Augustine saisit avec adresse un moment si favorable, elle s’élança au cou de son mari et lui montra le portrait. L’artiste resta immobile comme un rocher. Ses yeux se dirigèrent alternativement sur Augustine et sur la toile accusatrice. La timide épouse, demi-morte, épiait le front changeant, le front terrible de son mari.
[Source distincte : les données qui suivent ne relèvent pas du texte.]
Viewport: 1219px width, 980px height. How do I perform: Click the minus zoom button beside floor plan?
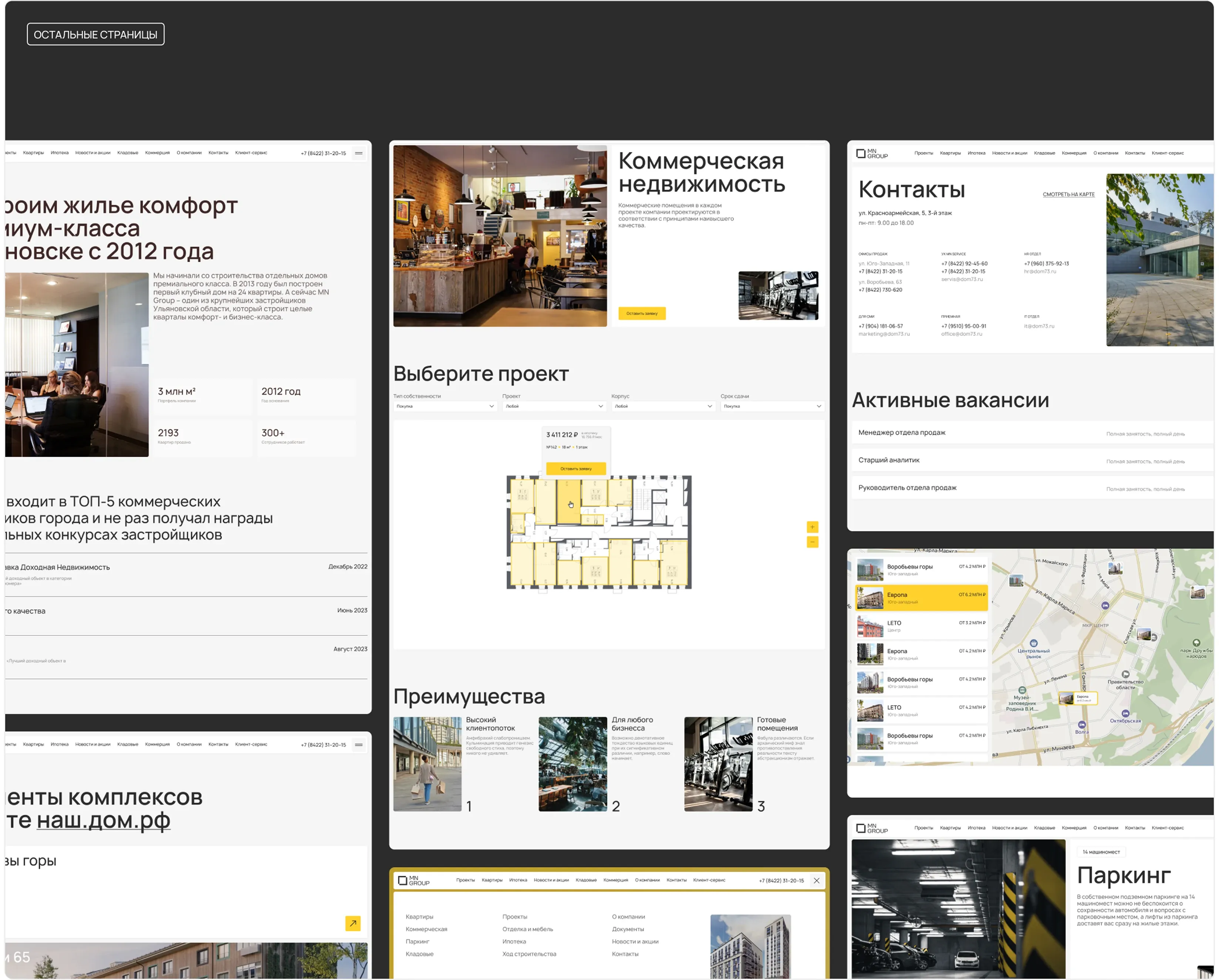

Elle en vit par degrés les rides expressives s’amonceler comme des nuages ; puis, elle crut sentir son sang se figer dans ses veines, quand, par un regard flamboyant et d’une voix profondément sourde, elle fut interrogée.
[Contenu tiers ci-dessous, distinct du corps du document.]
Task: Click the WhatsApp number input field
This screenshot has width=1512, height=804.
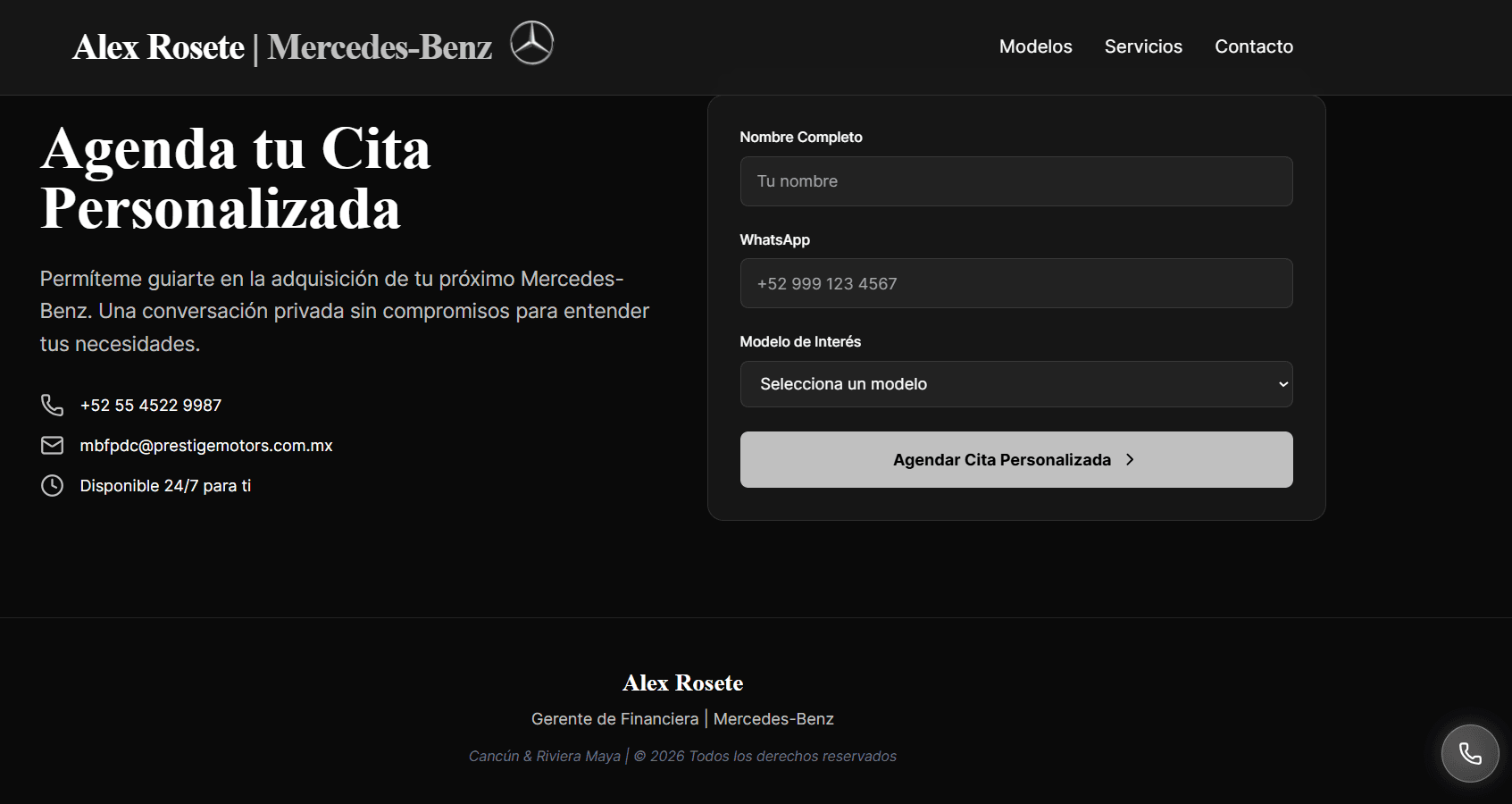Action: coord(1015,283)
— Où avez-vous trouvé ce tableau ?

— La duchesse de Carigliano me l’a rendu.

— Vous le lui avez demandé ?

— Je ne savais pas qu’il fût chez elle.

La douceur ou plutôt la mélodie enchanteresse de la voix de cet ange eût attendri des Cannibales, mais non un artiste en proie aux tortures de la vanité blessée.
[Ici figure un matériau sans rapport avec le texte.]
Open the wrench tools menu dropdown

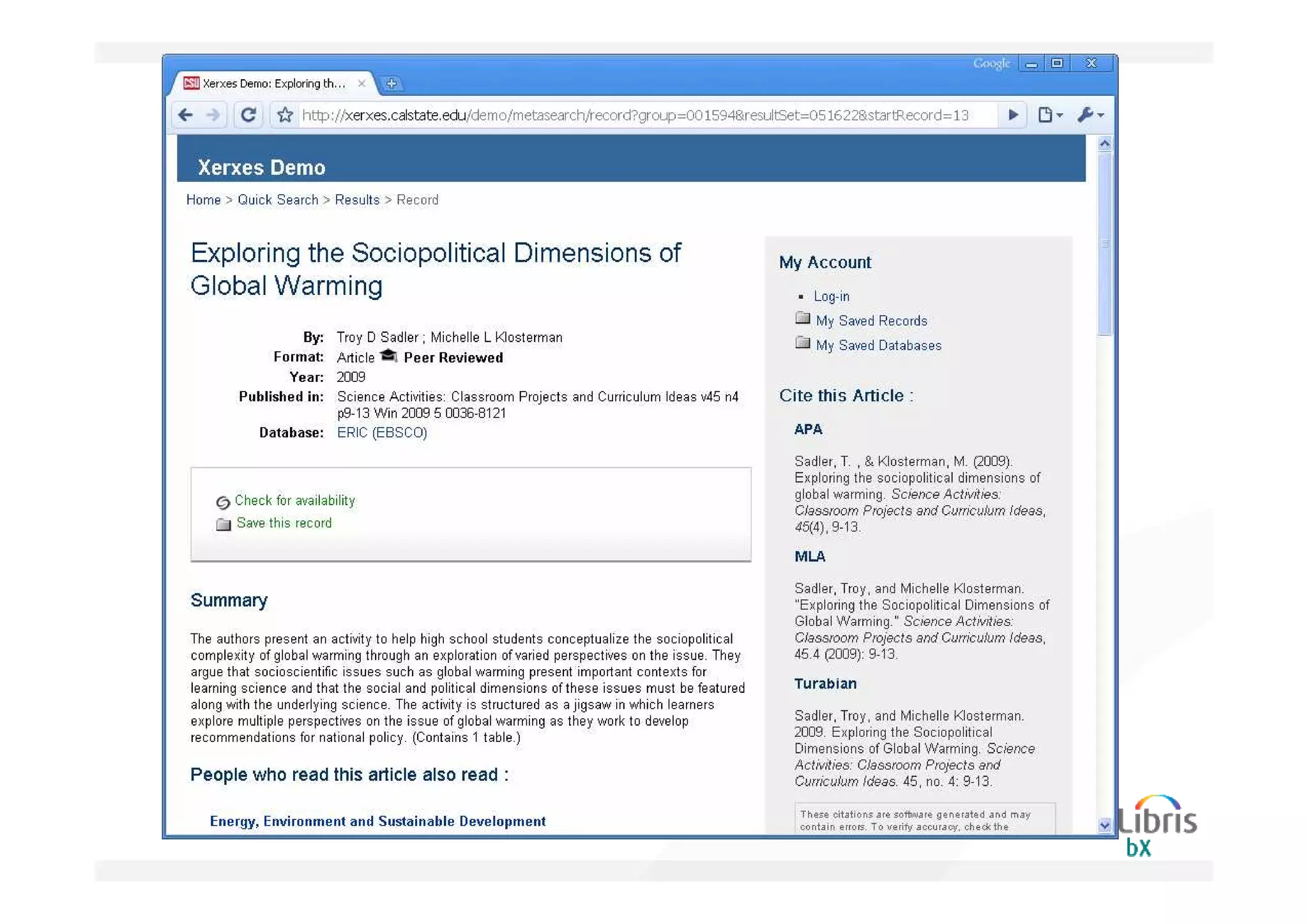tap(1090, 115)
— Cela est digne d’elle, s’écria l’artiste d’une voix tonnante. Je me vengerai ! dit-il en se promenant à grands pas. Elle en mourra de honte : je la peindrai ! oui, je la représenterai sous les traits de Messaline sortant à la nuit du palais de Claude.

— Théodore ! dit une voix mourante.

— Je la tuerai.

— Mon ami !

— Elle aime ce petit colonel de cavalerie, parce qu’il monte bien à cheval…

— Théodore !

— Eh ! laissez-moi, dit le peintre à sa femme avec un son de voix qui ressemblait presque à un rugissement.

Il serait odieux de peindre toute cette scène à la fin de laquelle l’ivresse de la colère suggéra à l’artiste des paroles et des actes qu’une femme, moins jeune qu’Augustine, aurait attribués à la démence.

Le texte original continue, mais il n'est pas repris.